▸ **EXERCISE**
Nothing should be left out: output all of the entries exactly.

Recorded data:
----

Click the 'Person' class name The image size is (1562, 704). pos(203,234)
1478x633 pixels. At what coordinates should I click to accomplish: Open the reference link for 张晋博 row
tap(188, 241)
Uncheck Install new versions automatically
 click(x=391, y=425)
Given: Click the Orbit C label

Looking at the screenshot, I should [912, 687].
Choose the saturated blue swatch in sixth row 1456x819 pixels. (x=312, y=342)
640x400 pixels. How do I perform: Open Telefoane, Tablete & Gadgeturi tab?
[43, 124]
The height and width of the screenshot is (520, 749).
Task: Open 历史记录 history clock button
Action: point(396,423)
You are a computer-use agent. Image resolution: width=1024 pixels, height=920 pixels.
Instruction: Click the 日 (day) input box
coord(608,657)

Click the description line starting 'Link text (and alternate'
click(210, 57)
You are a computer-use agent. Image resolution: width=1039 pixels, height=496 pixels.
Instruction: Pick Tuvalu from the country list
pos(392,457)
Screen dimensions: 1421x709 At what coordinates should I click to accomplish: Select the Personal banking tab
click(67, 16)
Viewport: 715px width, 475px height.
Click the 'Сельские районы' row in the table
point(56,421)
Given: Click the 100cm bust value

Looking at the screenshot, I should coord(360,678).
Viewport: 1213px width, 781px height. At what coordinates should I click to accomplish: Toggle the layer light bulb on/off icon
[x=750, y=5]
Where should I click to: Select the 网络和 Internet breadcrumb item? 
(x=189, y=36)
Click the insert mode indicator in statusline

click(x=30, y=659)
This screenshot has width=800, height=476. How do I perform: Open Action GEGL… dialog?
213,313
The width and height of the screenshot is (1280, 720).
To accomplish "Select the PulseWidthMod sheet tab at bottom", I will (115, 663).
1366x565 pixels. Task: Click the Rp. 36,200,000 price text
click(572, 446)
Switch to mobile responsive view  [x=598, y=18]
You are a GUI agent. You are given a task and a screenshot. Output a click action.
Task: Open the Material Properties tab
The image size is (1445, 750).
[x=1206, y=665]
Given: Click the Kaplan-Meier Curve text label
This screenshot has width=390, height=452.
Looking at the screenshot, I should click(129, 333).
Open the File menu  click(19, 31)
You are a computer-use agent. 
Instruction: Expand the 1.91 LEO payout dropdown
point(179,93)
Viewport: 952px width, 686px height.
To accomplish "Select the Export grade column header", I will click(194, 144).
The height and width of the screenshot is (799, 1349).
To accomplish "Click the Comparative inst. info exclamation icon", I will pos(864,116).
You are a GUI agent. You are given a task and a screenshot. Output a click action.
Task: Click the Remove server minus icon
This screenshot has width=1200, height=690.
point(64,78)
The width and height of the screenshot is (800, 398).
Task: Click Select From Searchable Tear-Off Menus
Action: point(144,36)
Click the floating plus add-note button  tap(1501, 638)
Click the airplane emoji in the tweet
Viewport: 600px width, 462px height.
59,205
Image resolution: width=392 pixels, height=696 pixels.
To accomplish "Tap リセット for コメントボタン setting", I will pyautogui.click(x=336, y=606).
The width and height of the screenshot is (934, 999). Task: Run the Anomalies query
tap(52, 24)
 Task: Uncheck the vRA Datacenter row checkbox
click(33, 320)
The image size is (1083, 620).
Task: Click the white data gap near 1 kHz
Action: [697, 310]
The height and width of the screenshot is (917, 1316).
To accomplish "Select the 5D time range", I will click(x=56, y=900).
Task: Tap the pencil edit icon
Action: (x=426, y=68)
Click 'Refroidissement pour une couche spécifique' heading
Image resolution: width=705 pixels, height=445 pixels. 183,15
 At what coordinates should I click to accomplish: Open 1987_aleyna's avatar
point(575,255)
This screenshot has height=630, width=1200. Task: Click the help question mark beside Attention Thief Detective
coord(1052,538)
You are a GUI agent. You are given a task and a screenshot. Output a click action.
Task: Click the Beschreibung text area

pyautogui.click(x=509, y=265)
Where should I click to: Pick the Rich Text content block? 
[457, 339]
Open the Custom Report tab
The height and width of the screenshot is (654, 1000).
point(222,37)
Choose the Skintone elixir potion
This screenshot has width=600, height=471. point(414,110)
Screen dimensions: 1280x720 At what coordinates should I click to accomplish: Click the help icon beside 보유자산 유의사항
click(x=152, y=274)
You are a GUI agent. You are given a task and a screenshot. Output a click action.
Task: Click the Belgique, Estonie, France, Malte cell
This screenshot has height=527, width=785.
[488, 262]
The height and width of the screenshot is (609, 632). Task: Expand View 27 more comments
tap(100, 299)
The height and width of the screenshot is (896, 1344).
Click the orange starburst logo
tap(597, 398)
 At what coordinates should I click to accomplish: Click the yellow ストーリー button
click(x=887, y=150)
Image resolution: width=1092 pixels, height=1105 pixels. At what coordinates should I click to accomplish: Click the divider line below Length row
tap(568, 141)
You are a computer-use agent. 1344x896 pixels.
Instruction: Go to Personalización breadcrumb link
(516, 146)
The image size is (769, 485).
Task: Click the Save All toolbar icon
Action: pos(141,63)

----

▸ **EXERCISE OUTPUT**
Click the 'Person' class name The image size is (1562, 704). pos(203,234)
1478x633 pixels. At what coordinates should I click to accomplish: Open the reference link for 张晋博 row
tap(188, 241)
Uncheck Install new versions automatically
 click(x=391, y=425)
Given: Click the Orbit C label

Looking at the screenshot, I should [912, 687].
Choose the saturated blue swatch in sixth row 1456x819 pixels. (x=312, y=342)
640x400 pixels. How do I perform: Open Telefoane, Tablete & Gadgeturi tab?
[43, 124]
The height and width of the screenshot is (520, 749).
Task: Open 历史记录 history clock button
Action: point(396,423)
You are a computer-use agent. Image resolution: width=1024 pixels, height=920 pixels.
Instruction: Click the 日 (day) input box
coord(608,657)

Click the description line starting 'Link text (and alternate'
click(210, 57)
You are a computer-use agent. Image resolution: width=1039 pixels, height=496 pixels.
Instruction: Pick Tuvalu from the country list
pos(392,457)
Screen dimensions: 1421x709 At what coordinates should I click to accomplish: Select the Personal banking tab
click(67, 16)
Viewport: 715px width, 475px height.
Click the 'Сельские районы' row in the table
point(56,421)
Given: Click the 100cm bust value

Looking at the screenshot, I should coord(360,678).
Viewport: 1213px width, 781px height. At what coordinates should I click to accomplish: Toggle the layer light bulb on/off icon
[x=750, y=5]
Where should I click to: Select the 网络和 Internet breadcrumb item? 
(x=189, y=36)
Click the insert mode indicator in statusline

click(x=30, y=659)
This screenshot has width=800, height=476. How do I perform: Open Action GEGL… dialog?
213,313
The width and height of the screenshot is (1280, 720).
To accomplish "Select the PulseWidthMod sheet tab at bottom", I will (115, 663).
1366x565 pixels. Task: Click the Rp. 36,200,000 price text
click(572, 446)
Switch to mobile responsive view  [x=598, y=18]
You are a GUI agent. You are given a task and a screenshot. Output a click action.
Task: Open the Material Properties tab
The image size is (1445, 750).
[x=1206, y=665]
Given: Click the Kaplan-Meier Curve text label
This screenshot has width=390, height=452.
Looking at the screenshot, I should click(129, 333).
Open the File menu  click(19, 31)
You are a computer-use agent. 
Instruction: Expand the 1.91 LEO payout dropdown
point(179,93)
Viewport: 952px width, 686px height.
To accomplish "Select the Export grade column header", I will click(194, 144).
The height and width of the screenshot is (799, 1349).
To accomplish "Click the Comparative inst. info exclamation icon", I will pos(864,116).
You are a GUI agent. You are given a task and a screenshot. Output a click action.
Task: Click the Remove server minus icon
This screenshot has width=1200, height=690.
point(64,78)
The width and height of the screenshot is (800, 398).
Task: Click Select From Searchable Tear-Off Menus
Action: point(144,36)
Click the floating plus add-note button  tap(1501, 638)
Click the airplane emoji in the tweet
Viewport: 600px width, 462px height.
59,205
Image resolution: width=392 pixels, height=696 pixels.
To accomplish "Tap リセット for コメントボタン setting", I will pyautogui.click(x=336, y=606).
The width and height of the screenshot is (934, 999). Task: Run the Anomalies query
tap(52, 24)
 Task: Uncheck the vRA Datacenter row checkbox
click(33, 320)
The image size is (1083, 620).
Task: Click the white data gap near 1 kHz
Action: [697, 310]
The height and width of the screenshot is (917, 1316).
To accomplish "Select the 5D time range", I will click(x=56, y=900).
Task: Tap the pencil edit icon
Action: (x=426, y=68)
Click 'Refroidissement pour une couche spécifique' heading
Image resolution: width=705 pixels, height=445 pixels. 183,15
 At what coordinates should I click to accomplish: Open 1987_aleyna's avatar
point(575,255)
This screenshot has height=630, width=1200. Task: Click the help question mark beside Attention Thief Detective
coord(1052,538)
You are a GUI agent. You are given a task and a screenshot. Output a click action.
Task: Click the Beschreibung text area

pyautogui.click(x=509, y=265)
Where should I click to: Pick the Rich Text content block? 
[457, 339]
Open the Custom Report tab
The height and width of the screenshot is (654, 1000).
point(222,37)
Choose the Skintone elixir potion
This screenshot has width=600, height=471. point(414,110)
Screen dimensions: 1280x720 At what coordinates should I click to accomplish: Click the help icon beside 보유자산 유의사항
click(x=152, y=274)
You are a GUI agent. You are given a task and a screenshot. Output a click action.
Task: Click the Belgique, Estonie, France, Malte cell
This screenshot has height=527, width=785.
[488, 262]
The height and width of the screenshot is (609, 632). Task: Expand View 27 more comments
tap(100, 299)
The height and width of the screenshot is (896, 1344).
Click the orange starburst logo
tap(597, 398)
 At what coordinates should I click to accomplish: Click the yellow ストーリー button
click(x=887, y=150)
Image resolution: width=1092 pixels, height=1105 pixels. At what coordinates should I click to accomplish: Click the divider line below Length row
tap(568, 141)
You are a computer-use agent. 1344x896 pixels.
Instruction: Go to Personalización breadcrumb link
(516, 146)
The image size is (769, 485).
Task: Click the Save All toolbar icon
Action: pos(141,63)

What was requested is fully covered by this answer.